DOVE AFFONDA LE RADICI LA RIFORMA DEL LAVORO

COME L’IDEA DI FARE DEL CONTRATTO A TUTELE CRESCENTI LA FORMA NORMALE DI ASSUNZIONE PER TUTTI NASCE DA UN PROGETTO ORGANICO CHE AVEVO GIÀ ESPOSTO ALLA METÀ DEGLI ANNI ’90

Intervista a Pietro Ichino a cura di Andrea Di Stefano per i 19 quotidiani locali del gruppo L’Espresso, 22 febbraio 2015 – All’ultimo momento sugli stessi quotidiani per ragioni di spazio la domanda sull’impiego pubblico è stata malamente manipolata, col risultato di farle assumere il significato opposto a quello che emerge chiaramente dal testo originario.

Professore qual è il suo primo giudizio sui decreti approvati ieri dal Governo?
Complessivamente molto positivo: in questi decreti ci sono tutti i pilastri essenziali della riforma che occorre per voltar pagina rispetto al regime di job property, e all’inefficienza e al dualismo fra protetti e non protetti che ne consegue.

Quali pilastri?
Flessibilizzazione e generalizzazione della disciplina dei licenziamenti, trattamento di disoccupazione di livello europeo ed esteso a tutti, integrazione tra strutture pubbliche e agenzie private specializzate attraverso il contratto di ricollocazione, libertà di scelta dell’agenzia da parte del lavoratore, retribuzione della stessa a risultato, estensione della protezione a tutta l’area caratterizzata da sostanziale dipendenza economica del lavoratore.

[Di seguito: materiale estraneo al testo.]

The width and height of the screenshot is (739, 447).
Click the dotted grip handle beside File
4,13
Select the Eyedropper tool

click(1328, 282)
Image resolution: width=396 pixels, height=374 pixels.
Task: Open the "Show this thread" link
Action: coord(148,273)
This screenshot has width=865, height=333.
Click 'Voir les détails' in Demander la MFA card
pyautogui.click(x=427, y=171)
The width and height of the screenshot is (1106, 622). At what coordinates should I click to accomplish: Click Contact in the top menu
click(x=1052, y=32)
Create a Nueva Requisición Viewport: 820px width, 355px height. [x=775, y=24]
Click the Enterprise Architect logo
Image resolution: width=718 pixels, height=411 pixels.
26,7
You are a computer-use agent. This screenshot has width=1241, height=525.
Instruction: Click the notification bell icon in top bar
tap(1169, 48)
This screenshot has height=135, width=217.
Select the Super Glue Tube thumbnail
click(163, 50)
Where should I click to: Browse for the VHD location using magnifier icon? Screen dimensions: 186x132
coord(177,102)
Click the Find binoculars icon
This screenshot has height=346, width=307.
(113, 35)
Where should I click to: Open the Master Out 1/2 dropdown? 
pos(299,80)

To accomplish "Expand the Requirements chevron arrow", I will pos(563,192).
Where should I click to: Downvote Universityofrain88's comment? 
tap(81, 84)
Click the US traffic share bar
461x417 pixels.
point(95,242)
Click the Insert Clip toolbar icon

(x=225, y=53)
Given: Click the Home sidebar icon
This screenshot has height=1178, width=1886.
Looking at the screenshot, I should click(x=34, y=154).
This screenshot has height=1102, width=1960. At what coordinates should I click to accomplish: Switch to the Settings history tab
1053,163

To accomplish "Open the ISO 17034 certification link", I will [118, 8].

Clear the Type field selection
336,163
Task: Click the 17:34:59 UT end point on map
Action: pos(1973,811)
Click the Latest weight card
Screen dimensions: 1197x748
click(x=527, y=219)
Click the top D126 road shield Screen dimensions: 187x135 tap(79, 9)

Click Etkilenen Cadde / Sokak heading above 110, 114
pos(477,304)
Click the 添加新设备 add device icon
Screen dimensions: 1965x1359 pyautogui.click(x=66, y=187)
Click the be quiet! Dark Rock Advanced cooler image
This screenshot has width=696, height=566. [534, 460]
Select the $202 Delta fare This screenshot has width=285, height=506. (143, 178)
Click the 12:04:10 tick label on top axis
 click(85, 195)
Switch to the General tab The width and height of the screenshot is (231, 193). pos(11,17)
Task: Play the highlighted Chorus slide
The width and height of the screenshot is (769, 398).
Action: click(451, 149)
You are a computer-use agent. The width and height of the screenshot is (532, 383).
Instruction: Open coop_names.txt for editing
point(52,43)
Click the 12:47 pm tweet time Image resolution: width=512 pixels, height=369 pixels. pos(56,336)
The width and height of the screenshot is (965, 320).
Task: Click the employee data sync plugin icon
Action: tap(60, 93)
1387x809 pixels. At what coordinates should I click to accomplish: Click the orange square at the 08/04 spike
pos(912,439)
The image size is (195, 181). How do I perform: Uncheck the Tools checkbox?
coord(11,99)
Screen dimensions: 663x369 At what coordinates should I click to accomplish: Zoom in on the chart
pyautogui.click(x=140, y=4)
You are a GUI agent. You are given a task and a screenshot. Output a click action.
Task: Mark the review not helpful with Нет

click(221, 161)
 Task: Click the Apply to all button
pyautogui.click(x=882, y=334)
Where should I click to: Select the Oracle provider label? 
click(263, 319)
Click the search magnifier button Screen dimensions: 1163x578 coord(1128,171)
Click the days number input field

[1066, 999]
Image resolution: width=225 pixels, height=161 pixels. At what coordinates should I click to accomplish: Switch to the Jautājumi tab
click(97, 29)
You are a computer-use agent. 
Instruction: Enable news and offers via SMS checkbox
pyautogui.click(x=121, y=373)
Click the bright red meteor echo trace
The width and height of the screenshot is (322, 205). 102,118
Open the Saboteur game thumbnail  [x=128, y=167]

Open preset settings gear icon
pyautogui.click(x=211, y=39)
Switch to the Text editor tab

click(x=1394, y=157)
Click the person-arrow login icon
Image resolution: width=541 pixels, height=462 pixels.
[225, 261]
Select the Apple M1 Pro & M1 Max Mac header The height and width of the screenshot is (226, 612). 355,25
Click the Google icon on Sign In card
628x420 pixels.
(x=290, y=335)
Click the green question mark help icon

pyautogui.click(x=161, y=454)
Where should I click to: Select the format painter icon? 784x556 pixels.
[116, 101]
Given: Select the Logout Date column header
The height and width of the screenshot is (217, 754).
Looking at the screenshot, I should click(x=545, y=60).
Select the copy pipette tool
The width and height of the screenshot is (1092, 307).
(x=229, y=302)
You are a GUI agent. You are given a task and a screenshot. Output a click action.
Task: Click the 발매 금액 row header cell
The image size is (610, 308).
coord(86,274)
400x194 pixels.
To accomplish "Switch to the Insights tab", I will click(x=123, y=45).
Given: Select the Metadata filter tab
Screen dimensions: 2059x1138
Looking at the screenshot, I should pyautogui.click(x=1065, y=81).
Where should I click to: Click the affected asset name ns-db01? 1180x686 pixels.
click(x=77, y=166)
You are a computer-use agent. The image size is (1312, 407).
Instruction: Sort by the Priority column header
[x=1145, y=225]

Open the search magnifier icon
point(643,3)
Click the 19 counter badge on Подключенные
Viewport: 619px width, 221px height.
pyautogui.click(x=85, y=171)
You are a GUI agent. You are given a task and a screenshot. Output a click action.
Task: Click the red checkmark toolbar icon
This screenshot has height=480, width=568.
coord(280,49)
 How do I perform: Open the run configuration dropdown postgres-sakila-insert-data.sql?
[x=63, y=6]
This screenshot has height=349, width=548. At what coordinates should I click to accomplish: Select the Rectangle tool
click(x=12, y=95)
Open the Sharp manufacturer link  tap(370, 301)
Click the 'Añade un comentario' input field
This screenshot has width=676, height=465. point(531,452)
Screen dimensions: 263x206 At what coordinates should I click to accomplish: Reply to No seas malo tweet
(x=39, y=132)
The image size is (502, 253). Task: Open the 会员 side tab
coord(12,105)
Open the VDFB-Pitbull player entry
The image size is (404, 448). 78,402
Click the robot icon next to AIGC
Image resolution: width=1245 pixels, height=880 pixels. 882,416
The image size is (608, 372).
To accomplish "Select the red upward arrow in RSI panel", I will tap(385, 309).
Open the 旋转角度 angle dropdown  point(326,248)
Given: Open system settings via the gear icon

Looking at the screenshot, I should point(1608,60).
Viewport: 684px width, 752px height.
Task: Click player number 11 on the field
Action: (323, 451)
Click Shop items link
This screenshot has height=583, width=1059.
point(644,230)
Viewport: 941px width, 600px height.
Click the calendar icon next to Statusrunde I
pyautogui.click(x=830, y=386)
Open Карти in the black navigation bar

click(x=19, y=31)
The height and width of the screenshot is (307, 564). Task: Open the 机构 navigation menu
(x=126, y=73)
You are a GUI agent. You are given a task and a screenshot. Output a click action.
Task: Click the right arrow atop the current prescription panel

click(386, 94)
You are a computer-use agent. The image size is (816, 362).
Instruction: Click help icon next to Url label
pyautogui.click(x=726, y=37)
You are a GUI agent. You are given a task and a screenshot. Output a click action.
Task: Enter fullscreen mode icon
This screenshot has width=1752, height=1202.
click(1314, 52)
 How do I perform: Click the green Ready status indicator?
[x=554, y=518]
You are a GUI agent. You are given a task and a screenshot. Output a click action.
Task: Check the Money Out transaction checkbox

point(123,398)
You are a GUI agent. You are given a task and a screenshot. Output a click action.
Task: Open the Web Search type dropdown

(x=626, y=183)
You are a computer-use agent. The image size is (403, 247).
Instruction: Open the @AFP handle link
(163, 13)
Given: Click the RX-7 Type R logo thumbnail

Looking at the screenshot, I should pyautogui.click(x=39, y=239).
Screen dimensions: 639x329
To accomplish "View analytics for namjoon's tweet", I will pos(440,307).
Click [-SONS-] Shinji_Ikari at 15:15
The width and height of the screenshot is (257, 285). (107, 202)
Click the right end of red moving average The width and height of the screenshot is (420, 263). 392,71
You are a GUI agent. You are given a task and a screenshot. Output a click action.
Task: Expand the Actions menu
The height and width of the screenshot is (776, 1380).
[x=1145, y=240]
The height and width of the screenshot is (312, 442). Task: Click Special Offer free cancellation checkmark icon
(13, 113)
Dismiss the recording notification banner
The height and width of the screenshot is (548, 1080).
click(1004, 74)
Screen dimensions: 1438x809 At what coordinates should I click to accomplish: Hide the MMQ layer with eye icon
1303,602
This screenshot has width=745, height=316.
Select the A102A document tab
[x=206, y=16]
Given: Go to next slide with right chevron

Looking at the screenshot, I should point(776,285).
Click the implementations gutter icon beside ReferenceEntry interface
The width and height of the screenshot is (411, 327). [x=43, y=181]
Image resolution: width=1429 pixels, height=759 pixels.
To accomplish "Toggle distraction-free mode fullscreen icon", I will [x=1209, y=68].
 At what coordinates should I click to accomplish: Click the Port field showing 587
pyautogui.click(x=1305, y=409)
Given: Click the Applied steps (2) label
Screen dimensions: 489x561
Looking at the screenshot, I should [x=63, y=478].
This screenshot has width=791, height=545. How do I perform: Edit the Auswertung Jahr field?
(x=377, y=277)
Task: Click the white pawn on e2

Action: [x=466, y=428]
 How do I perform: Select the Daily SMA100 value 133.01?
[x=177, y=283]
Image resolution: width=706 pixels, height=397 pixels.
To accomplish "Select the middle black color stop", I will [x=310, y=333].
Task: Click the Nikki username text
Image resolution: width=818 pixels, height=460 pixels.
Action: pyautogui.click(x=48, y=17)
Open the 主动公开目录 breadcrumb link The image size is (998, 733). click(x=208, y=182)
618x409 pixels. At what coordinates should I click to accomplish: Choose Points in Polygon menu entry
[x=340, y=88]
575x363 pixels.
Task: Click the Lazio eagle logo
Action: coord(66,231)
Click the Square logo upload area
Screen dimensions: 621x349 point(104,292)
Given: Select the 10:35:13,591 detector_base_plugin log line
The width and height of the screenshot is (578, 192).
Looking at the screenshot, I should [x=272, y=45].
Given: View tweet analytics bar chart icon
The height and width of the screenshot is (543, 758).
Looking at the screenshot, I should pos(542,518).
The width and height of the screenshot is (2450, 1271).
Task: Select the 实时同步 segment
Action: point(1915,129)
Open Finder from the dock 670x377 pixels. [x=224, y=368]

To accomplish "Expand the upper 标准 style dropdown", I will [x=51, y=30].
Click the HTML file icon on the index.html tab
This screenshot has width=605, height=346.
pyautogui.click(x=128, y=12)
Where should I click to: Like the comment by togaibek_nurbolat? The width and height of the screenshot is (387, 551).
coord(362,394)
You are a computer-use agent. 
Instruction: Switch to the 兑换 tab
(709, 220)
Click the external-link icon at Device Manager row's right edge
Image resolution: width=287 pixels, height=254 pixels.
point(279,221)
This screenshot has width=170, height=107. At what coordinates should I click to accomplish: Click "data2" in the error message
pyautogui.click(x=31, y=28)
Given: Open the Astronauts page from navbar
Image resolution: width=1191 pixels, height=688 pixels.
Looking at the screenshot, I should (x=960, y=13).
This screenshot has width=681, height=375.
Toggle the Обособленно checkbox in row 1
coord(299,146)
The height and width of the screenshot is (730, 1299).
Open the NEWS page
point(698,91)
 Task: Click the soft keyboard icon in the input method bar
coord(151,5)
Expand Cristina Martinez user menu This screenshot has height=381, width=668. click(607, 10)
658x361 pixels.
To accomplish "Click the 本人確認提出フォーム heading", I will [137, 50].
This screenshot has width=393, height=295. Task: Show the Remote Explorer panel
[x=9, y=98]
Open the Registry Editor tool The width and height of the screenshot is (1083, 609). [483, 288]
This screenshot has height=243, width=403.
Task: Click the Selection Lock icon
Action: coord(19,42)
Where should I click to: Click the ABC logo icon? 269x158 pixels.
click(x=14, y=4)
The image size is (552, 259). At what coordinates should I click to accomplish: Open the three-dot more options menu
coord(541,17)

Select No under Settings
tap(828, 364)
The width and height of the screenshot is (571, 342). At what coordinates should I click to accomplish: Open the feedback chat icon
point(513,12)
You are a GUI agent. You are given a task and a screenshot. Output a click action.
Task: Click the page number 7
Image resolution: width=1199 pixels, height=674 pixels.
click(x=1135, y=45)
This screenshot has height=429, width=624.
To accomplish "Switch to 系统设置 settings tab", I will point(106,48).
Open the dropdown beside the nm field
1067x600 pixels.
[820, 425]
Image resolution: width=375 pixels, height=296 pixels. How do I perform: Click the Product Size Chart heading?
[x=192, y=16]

Si considera il padre nobile di questa riforma?
“Nobile” no di certo. “Padre” è un’espressione davvero eccessiva; anche perché alla stesura di questi testi hanno contribuito in modo decisivo anche altri giuslavoristi, tutti di grande valore. È vero però che l’idea del contratto a tutele crescenti come forma normale di assunzione è frutto di un progetto che ho incominciato a proporre già nel 1989, e che ha preso compiutamente forma nel mio libro del 1996 Il lavoro e il mercato. È anche vero che alla riforma ho dato in Senato un contributo forse non secondario.

Il Governo non ha tenuto in alcun conto il parere delle Commissioni Lavoro di Camera e Senato sui licenziamenti collettivi. È una forzatura politica?
Il Governo ha accolto tutti e soltanto i suggerimenti contenuti in quei pareri che erano coerenti con gli intendimenti della riforma, voluti dalle stesse Commissioni in sede di approvazione della legge-delega. Ma questa esclude esplicitamente l’applicazione della reintegrazione nell’area dei “licenziamenti economici”; e nessuno può ragionevolmente sostenere che quelli collettivi non vi rientrino. Su questo punto, dunque, l’accoglimento dei pareri avrebbe comportato la violazione della delega.

Nel testo viene introdotta anche la facoltà di cambio delle mansioni a parità di retribuzione. È uno strumento effettivamente utile per la riorganizzazione delle imprese?
La vecchia norma, che viene ora sostituita, era stata disegnata in un’epoca in cui l’evoluzione delle tecniche applicate era molto più lenta. Conservare quella norma oggi non gioverebbe neanche ai lavoratori, perché con la sua rigidità finirebbe col mettere maggiormente a rischio i loro posti di lavoro.

È stata poi disposta l’esclusione del settore pubblico dal campo di applicazione del nuovo regime che lei aveva invece sempre sostenuto, come sostenuto dal ministro Poletti?
La norma che disponeva questa esclusione, soppressa nel testo del 24 dicembre, non è stata reinserita nel decreto. Credo che questo sia bene; anche se poi nel settore pubblico occorrono norme di governance interna delle amministrazioni che assicurino l’esercizio delle prerogative manageriali e la sua correttezza.

Ci sono state forti tensioni sulla norma sul contratto di ricollocazione. Come giudica il risultato finale?
Considero importantissimo che questo nuovo istituto sia stato introdotto nel nostro ordinamento. Su questo terreno, però, c’è ancora del lavoro da fare, sia sul piano normativo, sia soprattutto su quello dell’implementazione, trattandosi di uno strumento che in Italia ancora non è stato sperimentato e incontra molte resistenze.